TO BE DONE:
**A.** Answer these questions from the article on meat processing:
(i) How long do farmers from southern Maryland often truck their animals to get them processed?
(ii) At which organization does Craig Sewell work?
(iii) Who is on site at a USDA-inspected processor, and what does that person do?
**B.** Reproduce word for word everything in the article on meat processing from "Farmers from southern" down to "Agricultural Development Commission.".

EXTRACTED TEXT:
Butchers are key to local meat production, but for some livestock producers, local processing remains a bit of a stretch.
Farmers from southern Maryland often truck their animals three to five hours to get them processed, sometimes in other states.
Then, when the meat’s ready, they have to go back and pick it up.
It’s a problem that farmers in this region, hemmed in by Baltimore, Washington and the Chesapeake Bay, have faced for at least 20 years.
“New facilities just don’t come around very often,” said Craig Sewell, marketing and livestock specialist at the Southern Maryland Agricultural Development Commission.
Across the country, small farmers complain about a shortage of meat processing capacity and long waits for dates at existing butcher shops.
Meanwhile, meat processors face high costs and have difficulty finding workers.
But throughout the Northeast — in southern Maryland, Pennsylvania, New York and New England — a handful of processors are opening or expanding.
It’s an encouraging development for farmers seeking a slice of the local-food market.
Roots of the Problem
Part of the challenge for small farmers is that not every meat processor will suit their needs.
To produce meat that can be sold, processors must be USDA inspected. That means there’s a federal employee on site who inspects every animal before and after slaughter.
Many of the large USDA-inspected plants are operated by the likes of Cargill and Tyson Foods to fill their own supply chains.
It’s the smaller federally inspected butcher shops that process meat for direct-marketing farmers.

DATA LINES:

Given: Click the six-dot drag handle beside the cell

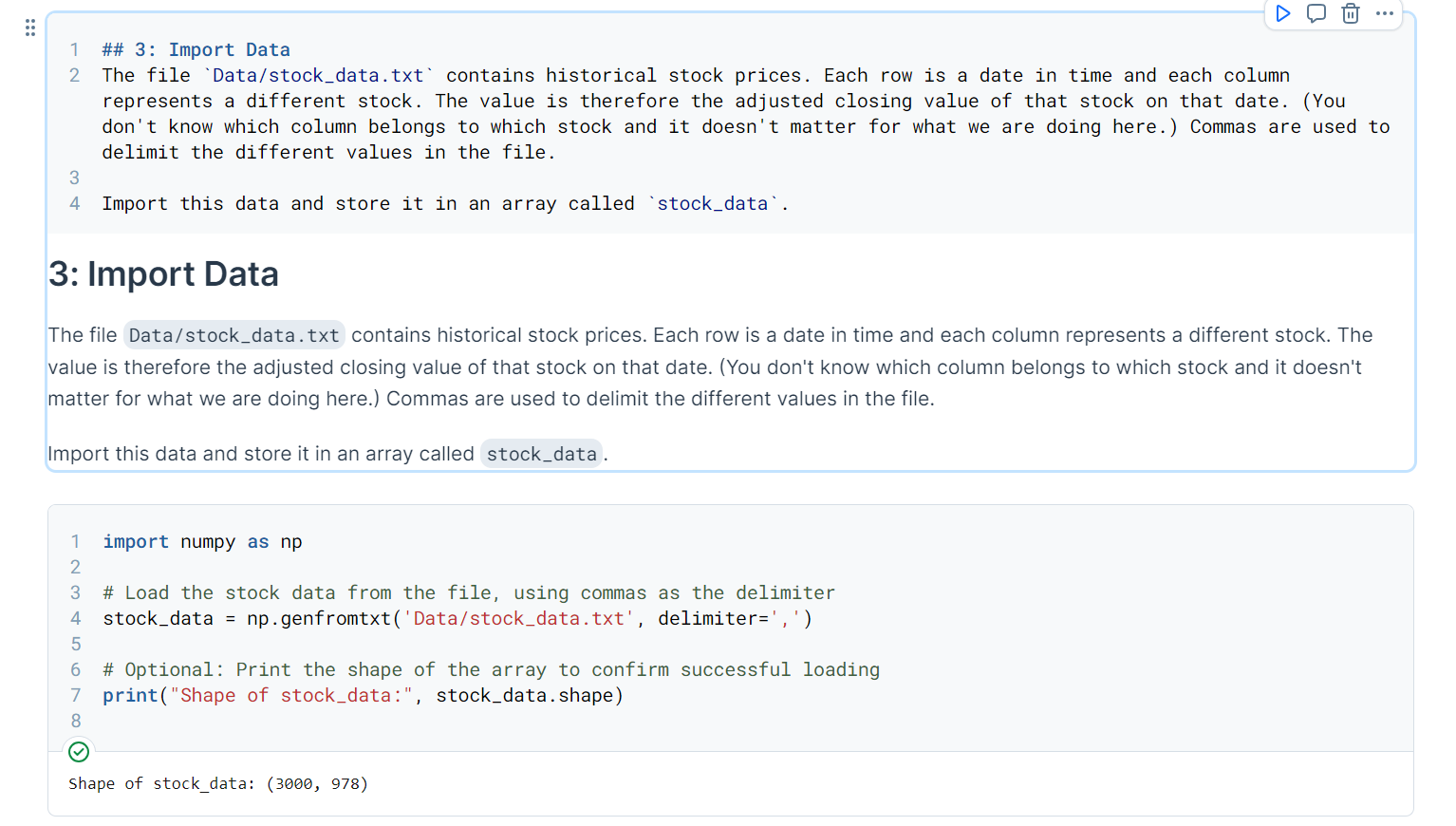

SOLUTIONS:
**A.**
(i) Three to five hours.
(ii) The Southern Maryland Agricultural Development Commission.
(iii) A federal employee, who inspects every animal before and after slaughter.

**B.**
Farmers from southern Maryland often truck their animals three to five hours to get them processed, sometimes in other states.
Then, when the meat’s ready, they have to go back and pick it up.
It’s a problem that farmers in this region, hemmed in by Baltimore, Washington and the Chesapeake Bay, have faced for at least 20 years.
“New facilities just don’t come around very often,” said Craig Sewell, marketing and livestock specialist at the Southern Maryland Agricultural Development Commission.